What you should do » Your answer must contain only the lines from the one containing "ENCUESTAS (483, 767)" through the end of the entries below, reproduced character for character.

Supplied data Start Marker

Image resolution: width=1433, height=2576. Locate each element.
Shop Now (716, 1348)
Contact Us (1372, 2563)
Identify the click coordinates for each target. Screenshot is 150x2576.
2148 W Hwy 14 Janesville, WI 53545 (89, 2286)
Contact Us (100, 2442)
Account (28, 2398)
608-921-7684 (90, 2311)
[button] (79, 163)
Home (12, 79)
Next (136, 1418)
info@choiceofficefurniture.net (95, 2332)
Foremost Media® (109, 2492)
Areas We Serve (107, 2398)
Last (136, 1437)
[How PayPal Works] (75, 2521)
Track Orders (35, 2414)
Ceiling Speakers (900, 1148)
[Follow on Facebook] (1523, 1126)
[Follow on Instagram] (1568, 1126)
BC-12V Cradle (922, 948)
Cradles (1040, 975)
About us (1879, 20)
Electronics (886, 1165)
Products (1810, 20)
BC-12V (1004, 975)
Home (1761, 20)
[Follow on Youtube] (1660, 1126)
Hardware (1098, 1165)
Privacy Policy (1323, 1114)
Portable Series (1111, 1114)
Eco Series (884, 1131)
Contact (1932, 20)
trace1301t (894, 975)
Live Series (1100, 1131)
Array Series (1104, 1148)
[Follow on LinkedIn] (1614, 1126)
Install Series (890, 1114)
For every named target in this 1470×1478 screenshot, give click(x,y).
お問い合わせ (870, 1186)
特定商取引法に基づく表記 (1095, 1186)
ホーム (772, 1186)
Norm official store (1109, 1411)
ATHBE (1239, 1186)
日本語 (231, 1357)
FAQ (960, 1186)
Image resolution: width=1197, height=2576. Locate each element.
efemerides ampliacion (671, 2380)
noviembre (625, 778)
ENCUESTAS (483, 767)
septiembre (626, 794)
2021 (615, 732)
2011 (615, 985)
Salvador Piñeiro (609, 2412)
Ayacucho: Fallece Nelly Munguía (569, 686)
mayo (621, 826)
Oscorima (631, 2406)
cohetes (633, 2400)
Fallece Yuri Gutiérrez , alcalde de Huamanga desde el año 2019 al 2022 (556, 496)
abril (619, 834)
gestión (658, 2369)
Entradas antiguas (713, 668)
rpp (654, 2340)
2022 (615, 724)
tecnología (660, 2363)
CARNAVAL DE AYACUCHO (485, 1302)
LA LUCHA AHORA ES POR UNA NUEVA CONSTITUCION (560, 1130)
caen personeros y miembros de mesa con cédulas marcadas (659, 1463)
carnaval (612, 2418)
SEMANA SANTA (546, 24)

Supplied data End Marker

Exercise response »
ENCUESTAS (483, 767)
septiembre (626, 794)
2021 (615, 732)
2011 (615, 985)
Salvador Piñeiro (609, 2412)
Ayacucho: Fallece Nelly Munguía (569, 686)
mayo (621, 826)
Oscorima (631, 2406)
cohetes (633, 2400)
Fallece Yuri Gutiérrez , alcalde de Huamanga desde el año 2019 al 2022 (556, 496)
abril (619, 834)
gestión (658, 2369)
Entradas antiguas (713, 668)
rpp (654, 2340)
2022 (615, 724)
tecnología (660, 2363)
CARNAVAL DE AYACUCHO (485, 1302)
LA LUCHA AHORA ES POR UNA NUEVA CONSTITUCION (560, 1130)
caen personeros y miembros de mesa con cédulas marcadas (659, 1463)
carnaval (612, 2418)
SEMANA SANTA (546, 24)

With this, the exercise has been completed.